Casanova promptly collected his wits. “It is my custom,” he said, “to work the first thing in the morning. What time is it?”

“Eight o’clock,” answered Olivo. “Breakfast is ready in the garden. We will start on our drive to the nunnery as early as you please, Chevalier. How the wind has blown your papers about!”

He stooped to pick up the fallen leaves. Casanova did not interfere. He had moved to the window, and was looking down upon the breakfast table which had been set on the greensward in the shade of the house. Amalia, Marcolina, and the three young girls, dressed in white, were at breakfast. They called up a good-morning. He had no eyes for anyone but Marcolina, who smiled at him frankly and in the friendliest fashion. In her lap was a plateful of early-ripe grapes, which she was eating deliberately.

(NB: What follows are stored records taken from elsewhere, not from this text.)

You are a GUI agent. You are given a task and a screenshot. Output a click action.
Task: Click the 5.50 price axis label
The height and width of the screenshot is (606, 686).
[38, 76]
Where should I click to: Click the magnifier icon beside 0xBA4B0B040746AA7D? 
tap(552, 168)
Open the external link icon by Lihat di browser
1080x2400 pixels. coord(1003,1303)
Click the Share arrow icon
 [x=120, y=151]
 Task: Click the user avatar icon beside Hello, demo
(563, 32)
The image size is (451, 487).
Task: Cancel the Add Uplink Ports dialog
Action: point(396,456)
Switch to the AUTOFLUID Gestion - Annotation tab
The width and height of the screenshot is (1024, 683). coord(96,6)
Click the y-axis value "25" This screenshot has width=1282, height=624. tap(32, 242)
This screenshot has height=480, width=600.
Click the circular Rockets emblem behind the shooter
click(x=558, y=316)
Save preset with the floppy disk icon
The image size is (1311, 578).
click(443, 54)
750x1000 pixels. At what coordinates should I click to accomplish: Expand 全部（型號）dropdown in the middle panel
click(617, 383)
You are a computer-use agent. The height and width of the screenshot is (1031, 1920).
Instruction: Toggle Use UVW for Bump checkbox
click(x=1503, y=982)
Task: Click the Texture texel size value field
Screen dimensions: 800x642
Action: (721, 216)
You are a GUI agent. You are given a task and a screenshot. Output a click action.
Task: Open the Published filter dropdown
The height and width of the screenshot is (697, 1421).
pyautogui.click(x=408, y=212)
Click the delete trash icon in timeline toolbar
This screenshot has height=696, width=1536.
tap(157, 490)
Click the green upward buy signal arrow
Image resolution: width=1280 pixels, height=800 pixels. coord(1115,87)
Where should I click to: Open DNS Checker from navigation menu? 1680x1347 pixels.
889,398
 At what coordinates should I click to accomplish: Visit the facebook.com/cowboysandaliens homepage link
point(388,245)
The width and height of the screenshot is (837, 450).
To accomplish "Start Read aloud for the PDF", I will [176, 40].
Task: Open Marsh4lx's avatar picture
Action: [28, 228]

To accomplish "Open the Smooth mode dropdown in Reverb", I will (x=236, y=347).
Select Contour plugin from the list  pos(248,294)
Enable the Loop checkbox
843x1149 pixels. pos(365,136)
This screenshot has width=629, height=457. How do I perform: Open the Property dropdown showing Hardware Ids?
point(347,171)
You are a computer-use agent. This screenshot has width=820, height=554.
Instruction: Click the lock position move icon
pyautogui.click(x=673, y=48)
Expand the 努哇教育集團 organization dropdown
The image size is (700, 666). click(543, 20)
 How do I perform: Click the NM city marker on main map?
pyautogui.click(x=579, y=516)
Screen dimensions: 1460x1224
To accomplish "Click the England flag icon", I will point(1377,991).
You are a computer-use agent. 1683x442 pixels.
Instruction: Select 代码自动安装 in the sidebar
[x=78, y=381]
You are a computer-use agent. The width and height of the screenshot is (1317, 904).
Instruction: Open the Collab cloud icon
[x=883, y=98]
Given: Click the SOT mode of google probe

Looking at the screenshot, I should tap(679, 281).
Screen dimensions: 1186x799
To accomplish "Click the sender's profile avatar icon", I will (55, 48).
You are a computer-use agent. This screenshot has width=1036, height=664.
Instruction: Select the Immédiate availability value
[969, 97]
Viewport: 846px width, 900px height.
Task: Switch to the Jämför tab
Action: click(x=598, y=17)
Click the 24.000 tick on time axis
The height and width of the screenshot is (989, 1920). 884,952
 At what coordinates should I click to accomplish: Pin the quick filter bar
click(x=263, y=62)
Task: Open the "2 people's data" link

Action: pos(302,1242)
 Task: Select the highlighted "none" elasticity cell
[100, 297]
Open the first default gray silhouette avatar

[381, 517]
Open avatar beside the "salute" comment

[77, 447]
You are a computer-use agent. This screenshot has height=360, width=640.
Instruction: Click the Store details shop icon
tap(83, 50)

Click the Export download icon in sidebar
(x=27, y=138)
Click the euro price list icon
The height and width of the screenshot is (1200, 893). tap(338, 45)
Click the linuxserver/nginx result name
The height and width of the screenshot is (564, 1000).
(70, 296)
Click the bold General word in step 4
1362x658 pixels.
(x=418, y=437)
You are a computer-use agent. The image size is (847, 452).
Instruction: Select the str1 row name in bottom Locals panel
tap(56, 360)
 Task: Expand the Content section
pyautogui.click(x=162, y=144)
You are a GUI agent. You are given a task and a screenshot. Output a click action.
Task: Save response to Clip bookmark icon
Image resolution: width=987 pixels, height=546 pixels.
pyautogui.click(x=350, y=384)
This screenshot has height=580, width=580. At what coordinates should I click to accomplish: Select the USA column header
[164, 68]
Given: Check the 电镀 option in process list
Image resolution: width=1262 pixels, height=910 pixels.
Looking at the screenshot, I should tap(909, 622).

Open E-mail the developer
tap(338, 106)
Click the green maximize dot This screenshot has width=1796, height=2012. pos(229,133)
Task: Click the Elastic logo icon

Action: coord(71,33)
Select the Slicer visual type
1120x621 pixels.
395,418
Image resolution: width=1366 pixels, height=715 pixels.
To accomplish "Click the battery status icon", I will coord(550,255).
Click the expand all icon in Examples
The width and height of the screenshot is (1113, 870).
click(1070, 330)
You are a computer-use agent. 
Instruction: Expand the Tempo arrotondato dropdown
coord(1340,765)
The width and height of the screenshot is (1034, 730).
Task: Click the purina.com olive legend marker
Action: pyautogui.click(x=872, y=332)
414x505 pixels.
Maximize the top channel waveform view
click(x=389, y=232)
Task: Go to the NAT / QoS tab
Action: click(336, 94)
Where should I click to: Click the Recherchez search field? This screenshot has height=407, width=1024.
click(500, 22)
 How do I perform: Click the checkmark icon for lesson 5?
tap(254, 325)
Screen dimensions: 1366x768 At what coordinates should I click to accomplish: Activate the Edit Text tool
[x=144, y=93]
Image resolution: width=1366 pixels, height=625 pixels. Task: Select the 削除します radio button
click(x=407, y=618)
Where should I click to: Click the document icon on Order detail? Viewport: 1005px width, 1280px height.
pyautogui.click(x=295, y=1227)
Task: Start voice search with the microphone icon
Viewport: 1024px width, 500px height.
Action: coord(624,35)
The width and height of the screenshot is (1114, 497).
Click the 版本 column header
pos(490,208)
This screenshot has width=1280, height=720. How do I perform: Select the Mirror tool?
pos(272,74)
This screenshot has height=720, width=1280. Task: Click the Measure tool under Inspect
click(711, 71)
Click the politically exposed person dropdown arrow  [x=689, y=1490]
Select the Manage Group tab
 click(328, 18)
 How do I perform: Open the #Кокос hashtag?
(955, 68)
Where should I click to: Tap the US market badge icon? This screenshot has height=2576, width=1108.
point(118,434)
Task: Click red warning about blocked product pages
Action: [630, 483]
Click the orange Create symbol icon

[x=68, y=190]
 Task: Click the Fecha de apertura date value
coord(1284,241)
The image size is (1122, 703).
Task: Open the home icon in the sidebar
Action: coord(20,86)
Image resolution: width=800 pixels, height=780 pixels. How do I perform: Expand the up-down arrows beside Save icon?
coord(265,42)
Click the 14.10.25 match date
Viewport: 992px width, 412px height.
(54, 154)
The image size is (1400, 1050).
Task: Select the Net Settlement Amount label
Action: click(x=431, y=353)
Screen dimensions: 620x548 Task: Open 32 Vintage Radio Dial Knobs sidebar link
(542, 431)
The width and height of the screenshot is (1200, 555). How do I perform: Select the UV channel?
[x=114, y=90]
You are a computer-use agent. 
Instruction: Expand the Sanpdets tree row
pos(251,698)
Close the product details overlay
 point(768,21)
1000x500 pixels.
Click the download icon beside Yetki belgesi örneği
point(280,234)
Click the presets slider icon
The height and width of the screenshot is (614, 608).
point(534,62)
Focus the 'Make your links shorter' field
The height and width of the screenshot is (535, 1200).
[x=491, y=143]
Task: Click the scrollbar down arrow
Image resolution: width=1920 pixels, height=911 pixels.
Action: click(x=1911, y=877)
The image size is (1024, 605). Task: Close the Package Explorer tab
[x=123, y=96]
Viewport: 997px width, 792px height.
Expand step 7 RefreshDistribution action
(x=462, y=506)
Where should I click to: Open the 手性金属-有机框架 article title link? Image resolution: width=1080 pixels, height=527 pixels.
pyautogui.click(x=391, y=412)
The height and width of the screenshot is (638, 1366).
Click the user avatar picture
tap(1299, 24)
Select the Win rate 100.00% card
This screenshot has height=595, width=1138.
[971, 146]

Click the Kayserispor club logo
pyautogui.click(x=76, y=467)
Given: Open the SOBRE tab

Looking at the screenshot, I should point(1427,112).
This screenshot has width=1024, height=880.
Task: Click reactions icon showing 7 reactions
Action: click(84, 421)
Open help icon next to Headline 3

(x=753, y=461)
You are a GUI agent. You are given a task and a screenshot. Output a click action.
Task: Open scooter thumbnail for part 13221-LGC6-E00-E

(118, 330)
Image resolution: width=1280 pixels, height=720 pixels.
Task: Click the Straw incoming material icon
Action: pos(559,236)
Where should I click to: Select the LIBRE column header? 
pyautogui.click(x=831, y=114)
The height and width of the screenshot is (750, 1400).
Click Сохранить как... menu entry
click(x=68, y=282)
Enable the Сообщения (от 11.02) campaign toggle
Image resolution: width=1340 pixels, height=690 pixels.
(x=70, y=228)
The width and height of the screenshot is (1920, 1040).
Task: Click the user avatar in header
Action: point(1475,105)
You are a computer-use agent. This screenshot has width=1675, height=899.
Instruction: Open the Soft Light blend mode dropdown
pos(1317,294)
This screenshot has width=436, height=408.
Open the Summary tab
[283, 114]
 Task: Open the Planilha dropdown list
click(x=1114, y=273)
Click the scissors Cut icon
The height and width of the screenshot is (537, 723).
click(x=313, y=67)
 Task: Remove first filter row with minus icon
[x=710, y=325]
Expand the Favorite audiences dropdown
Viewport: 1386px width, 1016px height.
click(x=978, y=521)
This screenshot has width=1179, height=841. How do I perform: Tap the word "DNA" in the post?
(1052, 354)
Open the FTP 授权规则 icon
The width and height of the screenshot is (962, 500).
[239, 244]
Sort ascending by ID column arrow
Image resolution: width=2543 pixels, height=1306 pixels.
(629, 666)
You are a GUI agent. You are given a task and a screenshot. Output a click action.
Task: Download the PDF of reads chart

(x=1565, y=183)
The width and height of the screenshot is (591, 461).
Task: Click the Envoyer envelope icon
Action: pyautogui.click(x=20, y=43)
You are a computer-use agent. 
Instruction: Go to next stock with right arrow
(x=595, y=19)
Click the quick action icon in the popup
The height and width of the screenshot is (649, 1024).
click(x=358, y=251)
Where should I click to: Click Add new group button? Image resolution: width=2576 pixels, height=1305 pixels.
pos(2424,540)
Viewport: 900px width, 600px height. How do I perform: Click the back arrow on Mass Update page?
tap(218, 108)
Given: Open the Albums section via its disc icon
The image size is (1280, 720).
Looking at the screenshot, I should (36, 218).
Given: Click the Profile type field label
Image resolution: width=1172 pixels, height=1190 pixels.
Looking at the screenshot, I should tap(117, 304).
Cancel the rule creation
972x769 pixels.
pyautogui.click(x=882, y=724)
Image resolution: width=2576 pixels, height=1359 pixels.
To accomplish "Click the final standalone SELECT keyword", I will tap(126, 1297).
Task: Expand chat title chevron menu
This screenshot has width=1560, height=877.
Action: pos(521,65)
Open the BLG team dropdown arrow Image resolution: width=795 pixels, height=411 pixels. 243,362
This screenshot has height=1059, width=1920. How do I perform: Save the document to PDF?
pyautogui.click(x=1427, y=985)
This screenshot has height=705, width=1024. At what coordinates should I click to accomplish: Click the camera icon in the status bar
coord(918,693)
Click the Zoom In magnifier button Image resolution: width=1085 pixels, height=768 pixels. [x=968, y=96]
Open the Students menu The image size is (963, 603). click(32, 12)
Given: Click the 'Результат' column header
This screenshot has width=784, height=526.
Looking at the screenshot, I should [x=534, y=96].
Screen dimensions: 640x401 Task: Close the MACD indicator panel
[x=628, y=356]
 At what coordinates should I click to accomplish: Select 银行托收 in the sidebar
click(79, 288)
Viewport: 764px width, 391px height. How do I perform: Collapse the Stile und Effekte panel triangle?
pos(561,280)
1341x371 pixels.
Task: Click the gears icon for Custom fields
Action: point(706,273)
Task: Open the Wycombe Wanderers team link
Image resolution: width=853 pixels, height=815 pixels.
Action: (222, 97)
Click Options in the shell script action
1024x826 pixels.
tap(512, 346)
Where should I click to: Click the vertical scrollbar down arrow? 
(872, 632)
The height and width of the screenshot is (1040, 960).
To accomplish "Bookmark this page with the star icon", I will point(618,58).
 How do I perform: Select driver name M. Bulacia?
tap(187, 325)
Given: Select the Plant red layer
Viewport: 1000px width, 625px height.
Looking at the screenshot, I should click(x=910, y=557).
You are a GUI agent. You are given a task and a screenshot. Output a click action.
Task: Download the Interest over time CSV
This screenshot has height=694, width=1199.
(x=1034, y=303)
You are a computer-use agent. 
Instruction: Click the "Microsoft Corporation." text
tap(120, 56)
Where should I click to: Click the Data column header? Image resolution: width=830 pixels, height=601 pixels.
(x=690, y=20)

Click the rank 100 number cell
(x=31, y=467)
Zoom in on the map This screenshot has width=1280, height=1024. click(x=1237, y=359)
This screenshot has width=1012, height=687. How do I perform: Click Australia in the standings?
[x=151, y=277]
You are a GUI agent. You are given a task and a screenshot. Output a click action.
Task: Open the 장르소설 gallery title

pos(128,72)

Contempt, anger, and hatred vanished from Casanova’s heart. All he knew was that he loved her. Made drunken by the very sight of her, he turned away from the window to find Olivo on hands and knees still assembling the scattered pages of manuscript from under the table and chest of drawers. “Don’t trouble any further,” he said to his host. “Leave me to myself for a moment while I get ready for the drive.”

“No hurry,” answered Olivo, rising, and brushing the dust from his knees. “We shall easily be home in time for dinner. We want to get back early, anyhow, for the Marchese would like us to begin cards soon after our meal. I suppose he wants to leave before sunset.”

“It doesn’t matter to me what time you begin cards,” said Casanova, as he arranged his manuscript in the portfolio. “Whatever happens, I shall not take a hand in the game.”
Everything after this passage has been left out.